- _TASK INPUTS_

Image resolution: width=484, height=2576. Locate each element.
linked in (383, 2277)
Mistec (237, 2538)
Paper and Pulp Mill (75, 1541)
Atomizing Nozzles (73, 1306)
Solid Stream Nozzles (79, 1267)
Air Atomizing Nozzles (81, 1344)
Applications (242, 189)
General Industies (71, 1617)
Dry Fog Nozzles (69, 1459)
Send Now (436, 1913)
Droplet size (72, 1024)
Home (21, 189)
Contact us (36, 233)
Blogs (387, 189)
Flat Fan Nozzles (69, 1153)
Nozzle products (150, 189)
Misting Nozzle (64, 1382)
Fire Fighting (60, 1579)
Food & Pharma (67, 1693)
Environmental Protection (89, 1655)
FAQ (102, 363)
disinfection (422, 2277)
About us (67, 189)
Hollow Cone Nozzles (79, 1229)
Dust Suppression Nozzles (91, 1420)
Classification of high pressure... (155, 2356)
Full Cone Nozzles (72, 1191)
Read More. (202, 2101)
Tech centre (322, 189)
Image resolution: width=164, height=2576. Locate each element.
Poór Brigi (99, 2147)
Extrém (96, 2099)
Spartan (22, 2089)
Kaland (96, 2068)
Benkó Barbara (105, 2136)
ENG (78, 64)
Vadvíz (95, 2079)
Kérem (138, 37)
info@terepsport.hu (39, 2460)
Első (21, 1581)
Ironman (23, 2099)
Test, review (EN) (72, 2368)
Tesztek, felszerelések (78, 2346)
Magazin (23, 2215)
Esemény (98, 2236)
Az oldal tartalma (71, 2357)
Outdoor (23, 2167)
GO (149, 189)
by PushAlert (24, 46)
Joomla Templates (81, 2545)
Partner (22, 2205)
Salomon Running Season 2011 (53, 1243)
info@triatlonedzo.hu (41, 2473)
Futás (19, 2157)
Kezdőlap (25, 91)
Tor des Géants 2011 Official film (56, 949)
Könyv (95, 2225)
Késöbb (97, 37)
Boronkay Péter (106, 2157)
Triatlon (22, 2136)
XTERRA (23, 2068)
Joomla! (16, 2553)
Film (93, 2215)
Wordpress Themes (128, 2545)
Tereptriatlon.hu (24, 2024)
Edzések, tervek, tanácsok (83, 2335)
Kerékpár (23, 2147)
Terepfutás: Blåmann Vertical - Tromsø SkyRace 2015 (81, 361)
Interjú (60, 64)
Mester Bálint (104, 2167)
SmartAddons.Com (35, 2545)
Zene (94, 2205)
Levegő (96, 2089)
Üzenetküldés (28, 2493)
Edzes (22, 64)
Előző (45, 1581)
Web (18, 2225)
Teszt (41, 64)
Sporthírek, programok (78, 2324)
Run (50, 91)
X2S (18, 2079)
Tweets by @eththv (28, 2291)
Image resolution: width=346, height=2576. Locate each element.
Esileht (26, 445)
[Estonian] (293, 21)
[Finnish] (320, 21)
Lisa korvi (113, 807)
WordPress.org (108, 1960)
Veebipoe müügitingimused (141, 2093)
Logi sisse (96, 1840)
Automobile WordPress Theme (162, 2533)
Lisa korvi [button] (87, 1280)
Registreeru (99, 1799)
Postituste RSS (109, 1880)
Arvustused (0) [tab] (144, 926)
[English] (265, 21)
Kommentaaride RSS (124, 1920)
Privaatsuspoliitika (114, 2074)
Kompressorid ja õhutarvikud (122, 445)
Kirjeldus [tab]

- _AIM OF THE EXERCISE_
The string "Image" marks the lines to copy; report each of them from the data above.

- _RESPONSE BOX_
Image resolution: width=484, height=2576. Locate each element.
Image resolution: width=164, height=2576. Locate each element.
Image resolution: width=346, height=2576. Locate each element.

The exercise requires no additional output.